• **EXERCISE AIM**: Stop after the line with "Task: Click the 行情月份 column header"; until then, please copy every line of the records word for word from the first.
:::::
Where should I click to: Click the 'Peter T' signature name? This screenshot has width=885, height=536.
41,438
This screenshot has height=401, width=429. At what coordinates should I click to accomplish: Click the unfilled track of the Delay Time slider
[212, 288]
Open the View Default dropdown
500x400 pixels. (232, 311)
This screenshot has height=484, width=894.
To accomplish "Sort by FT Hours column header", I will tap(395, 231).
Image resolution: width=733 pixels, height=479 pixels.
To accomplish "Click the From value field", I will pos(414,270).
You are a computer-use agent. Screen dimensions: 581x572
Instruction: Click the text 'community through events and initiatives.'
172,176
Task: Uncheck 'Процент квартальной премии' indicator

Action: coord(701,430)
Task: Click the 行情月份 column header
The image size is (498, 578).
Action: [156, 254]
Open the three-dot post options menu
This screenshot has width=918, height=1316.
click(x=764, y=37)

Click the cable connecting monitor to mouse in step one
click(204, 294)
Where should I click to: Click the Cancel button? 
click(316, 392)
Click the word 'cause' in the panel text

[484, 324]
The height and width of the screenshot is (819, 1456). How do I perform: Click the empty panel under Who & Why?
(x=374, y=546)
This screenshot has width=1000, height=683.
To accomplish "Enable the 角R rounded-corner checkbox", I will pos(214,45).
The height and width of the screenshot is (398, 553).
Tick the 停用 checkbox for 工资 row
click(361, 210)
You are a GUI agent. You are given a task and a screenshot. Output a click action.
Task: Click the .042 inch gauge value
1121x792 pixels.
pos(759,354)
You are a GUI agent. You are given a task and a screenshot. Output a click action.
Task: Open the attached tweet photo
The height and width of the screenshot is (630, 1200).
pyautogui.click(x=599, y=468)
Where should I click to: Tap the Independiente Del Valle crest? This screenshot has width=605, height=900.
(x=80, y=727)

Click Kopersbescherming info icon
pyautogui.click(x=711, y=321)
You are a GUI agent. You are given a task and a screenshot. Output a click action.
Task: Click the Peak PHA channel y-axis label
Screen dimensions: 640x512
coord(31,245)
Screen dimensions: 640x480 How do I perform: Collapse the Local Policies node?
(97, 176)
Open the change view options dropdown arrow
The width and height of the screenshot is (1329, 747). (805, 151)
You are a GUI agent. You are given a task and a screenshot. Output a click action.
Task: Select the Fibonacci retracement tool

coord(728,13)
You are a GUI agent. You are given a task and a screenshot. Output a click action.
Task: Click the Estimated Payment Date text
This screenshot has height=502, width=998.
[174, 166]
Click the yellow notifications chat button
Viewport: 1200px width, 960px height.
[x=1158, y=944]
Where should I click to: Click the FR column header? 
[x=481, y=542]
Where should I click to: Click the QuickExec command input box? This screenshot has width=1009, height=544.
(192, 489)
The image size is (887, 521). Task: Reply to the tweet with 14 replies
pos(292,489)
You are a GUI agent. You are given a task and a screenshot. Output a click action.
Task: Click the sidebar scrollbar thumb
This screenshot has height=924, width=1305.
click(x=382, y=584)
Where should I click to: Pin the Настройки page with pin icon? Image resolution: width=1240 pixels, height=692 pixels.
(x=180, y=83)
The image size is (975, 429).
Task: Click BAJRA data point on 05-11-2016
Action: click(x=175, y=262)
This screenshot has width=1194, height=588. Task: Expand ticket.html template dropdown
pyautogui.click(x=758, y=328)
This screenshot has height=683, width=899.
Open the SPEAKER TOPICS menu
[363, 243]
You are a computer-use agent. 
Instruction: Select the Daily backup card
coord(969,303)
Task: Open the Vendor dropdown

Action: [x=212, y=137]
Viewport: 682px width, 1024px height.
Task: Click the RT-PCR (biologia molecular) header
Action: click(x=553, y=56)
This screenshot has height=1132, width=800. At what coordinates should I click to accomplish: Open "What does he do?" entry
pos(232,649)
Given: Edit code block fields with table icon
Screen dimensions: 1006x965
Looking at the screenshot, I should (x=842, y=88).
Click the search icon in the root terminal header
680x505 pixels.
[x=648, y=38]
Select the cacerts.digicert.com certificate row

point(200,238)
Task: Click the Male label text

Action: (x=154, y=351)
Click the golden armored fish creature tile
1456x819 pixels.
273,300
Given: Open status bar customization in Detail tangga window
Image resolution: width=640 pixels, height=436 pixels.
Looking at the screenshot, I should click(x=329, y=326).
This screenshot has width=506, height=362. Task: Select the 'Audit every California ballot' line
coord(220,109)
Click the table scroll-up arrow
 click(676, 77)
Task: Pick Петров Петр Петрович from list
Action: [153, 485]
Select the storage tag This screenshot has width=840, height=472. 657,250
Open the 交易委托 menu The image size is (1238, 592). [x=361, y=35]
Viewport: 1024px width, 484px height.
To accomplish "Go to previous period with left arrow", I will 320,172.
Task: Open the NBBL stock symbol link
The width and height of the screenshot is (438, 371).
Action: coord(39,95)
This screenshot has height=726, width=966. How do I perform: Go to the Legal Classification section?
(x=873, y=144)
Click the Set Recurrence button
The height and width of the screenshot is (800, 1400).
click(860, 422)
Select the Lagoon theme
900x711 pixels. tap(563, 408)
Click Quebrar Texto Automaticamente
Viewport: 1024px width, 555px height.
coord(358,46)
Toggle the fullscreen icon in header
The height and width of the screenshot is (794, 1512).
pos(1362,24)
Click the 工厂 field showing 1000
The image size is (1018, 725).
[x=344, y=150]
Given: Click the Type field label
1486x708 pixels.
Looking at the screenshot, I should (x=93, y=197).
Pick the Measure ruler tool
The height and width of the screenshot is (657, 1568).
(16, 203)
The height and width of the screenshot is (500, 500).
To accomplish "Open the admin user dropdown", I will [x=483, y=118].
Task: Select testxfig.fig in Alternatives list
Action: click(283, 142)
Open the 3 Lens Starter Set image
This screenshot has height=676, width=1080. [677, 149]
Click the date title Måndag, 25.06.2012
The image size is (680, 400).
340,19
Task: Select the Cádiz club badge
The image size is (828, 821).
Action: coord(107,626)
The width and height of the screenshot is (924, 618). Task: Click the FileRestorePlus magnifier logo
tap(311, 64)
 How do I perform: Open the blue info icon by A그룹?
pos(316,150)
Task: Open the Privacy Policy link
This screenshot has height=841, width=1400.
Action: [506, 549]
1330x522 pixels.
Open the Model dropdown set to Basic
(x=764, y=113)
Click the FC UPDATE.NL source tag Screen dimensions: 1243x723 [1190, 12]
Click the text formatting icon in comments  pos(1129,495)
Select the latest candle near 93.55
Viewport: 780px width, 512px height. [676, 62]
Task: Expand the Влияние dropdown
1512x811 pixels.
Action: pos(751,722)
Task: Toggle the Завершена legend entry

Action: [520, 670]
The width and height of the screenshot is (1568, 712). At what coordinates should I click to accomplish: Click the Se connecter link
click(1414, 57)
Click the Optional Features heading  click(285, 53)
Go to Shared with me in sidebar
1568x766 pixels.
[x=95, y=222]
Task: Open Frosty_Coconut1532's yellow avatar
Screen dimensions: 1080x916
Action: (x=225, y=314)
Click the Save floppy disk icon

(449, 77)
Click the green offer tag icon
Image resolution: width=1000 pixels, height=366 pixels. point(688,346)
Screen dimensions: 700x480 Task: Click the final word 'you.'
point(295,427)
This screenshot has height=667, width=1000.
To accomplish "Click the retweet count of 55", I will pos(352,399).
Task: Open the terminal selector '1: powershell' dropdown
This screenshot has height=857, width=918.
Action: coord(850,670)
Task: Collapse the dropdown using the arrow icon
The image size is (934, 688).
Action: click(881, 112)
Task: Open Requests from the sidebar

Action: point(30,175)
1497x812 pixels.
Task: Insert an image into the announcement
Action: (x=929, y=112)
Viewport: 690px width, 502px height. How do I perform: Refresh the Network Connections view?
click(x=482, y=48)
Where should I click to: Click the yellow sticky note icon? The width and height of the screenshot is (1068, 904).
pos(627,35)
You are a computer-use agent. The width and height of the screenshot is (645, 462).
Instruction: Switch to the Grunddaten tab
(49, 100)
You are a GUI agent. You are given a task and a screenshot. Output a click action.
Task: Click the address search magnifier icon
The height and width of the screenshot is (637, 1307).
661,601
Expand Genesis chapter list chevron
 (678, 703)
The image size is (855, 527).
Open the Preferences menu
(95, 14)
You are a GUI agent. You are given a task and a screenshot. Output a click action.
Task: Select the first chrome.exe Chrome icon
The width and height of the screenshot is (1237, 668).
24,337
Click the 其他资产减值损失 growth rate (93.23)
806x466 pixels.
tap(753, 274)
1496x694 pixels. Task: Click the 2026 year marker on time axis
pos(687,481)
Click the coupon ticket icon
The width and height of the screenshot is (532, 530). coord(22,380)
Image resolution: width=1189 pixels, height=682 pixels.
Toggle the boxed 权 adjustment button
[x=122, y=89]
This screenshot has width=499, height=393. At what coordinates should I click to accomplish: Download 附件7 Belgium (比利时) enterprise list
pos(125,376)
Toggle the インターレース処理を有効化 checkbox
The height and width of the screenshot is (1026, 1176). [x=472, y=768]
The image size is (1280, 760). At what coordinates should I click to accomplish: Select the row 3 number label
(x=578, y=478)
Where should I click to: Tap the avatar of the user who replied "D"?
:::::
• **TASK OUTPUT**:
Where should I click to: Click the 'Peter T' signature name? This screenshot has width=885, height=536.
41,438
This screenshot has height=401, width=429. At what coordinates should I click to accomplish: Click the unfilled track of the Delay Time slider
[212, 288]
Open the View Default dropdown
500x400 pixels. (232, 311)
This screenshot has height=484, width=894.
To accomplish "Sort by FT Hours column header", I will tap(395, 231).
Image resolution: width=733 pixels, height=479 pixels.
To accomplish "Click the From value field", I will pos(414,270).
You are a computer-use agent. Screen dimensions: 581x572
Instruction: Click the text 'community through events and initiatives.'
172,176
Task: Uncheck 'Процент квартальной премии' indicator

Action: coord(701,430)
Task: Click the 行情月份 column header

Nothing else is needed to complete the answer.